Federalists Versus Anti-federalists



After the Constitution was signed and approved by delegates of the Constitutional Convention of 1787, it had to be ratified by the states. As determined by Article VII of the Constitution, ratification required the approval of nine special state conventions. States that did not ratify the Constitution would not be considered a part of the Union and would be separate countries.



Passage of the Constitution by the states was by no means certain in 1787. Indeed, many people at that time opposed the creation of a federal, or national, government that would have power over the states. These people were called Anti-Federalists. They included primarily farmers and tradesmen and were less likely to be a part of the wealthy elite than were members of their opposition, who called themselves Federalists. The Anti-Federalists believed that each state should have a sovereign, independent government. Their leaders included some of the most influential figures in the nation, including PATRICK HENRY and GEORGE MASON, leading national figures during the Revolutionary War period. Many Anti-Federalists were local politicians who feared losing power should the Constitution be ratified. As one member of their opposition, EDMUND RANDOLPH, said, these politicians "will not cherish the great oak which is to reduce them to paltry shrubs."

The Federalists favored the creation of a strong federal government that would more closely unite the states as one large, continental nation. They tended to come from the wealthier class of merchants and plantation owners. Federalists had been instrumental in the creation of the Constitution, arguing that it was a necessary improvement on the ARTICLES OF CONFEDERATION, the country's first attempt at unifying the states in a national political arrangement. Leaders among the Federalists included two men who helped develop the Constitution, JAMES MADISON and ALEXANDER HAMILTON, and two national heroes whose support would greatly improve the Federalists' prospects for winning, GEORGE WASHINGTON and BENJAMIN FRANKLIN.

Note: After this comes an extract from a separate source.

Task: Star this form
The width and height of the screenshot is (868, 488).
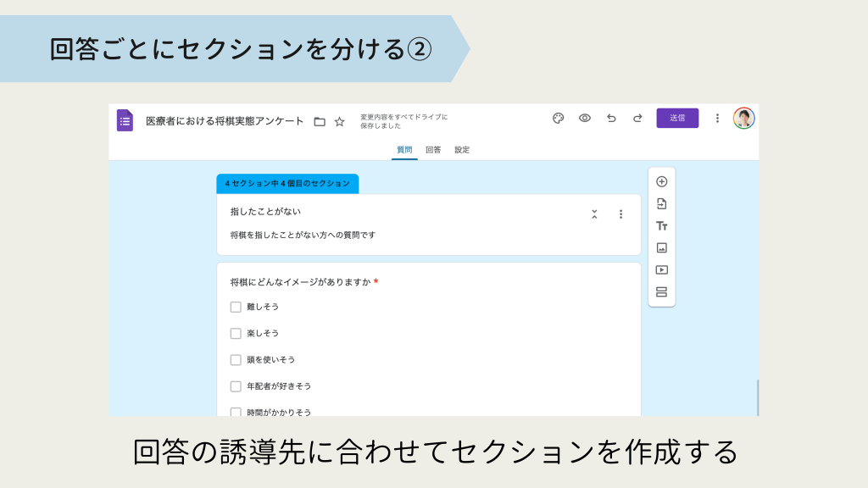Action: 339,121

Between September 17, 1787, the day the Constitution was signed by the Constitutional Convention, and May 29, 1790, the day Rhode Island became the thirteenth and last state to ratify the Constitution, the Federalists and Anti-Federalists engaged in a fierce national debate on the merits of the Constitution. This debate occurred in meeting halls, on streets, and on the printed page. Both sides in the argument had a considerable following. Many of the questions raised remain with us today: What is the best form of government? What rights must the government protect? Which government powers should be granted to the states, and which to the federal government?

The Anti-Federalists The Anti-Federalists found many problems in the Constitution. They argued that the document would give the country an entirely new and untested form of government. They saw no sense in throwing out the existing government. Instead, they believed that the Federalists had over-stated the current problems of the country. They also maintained that the Framers of the Constitution had met as an elitist group under a veil of secrecy and had violated the provisions of the Articles of Confederation in the means selected for ratification of the Constitution.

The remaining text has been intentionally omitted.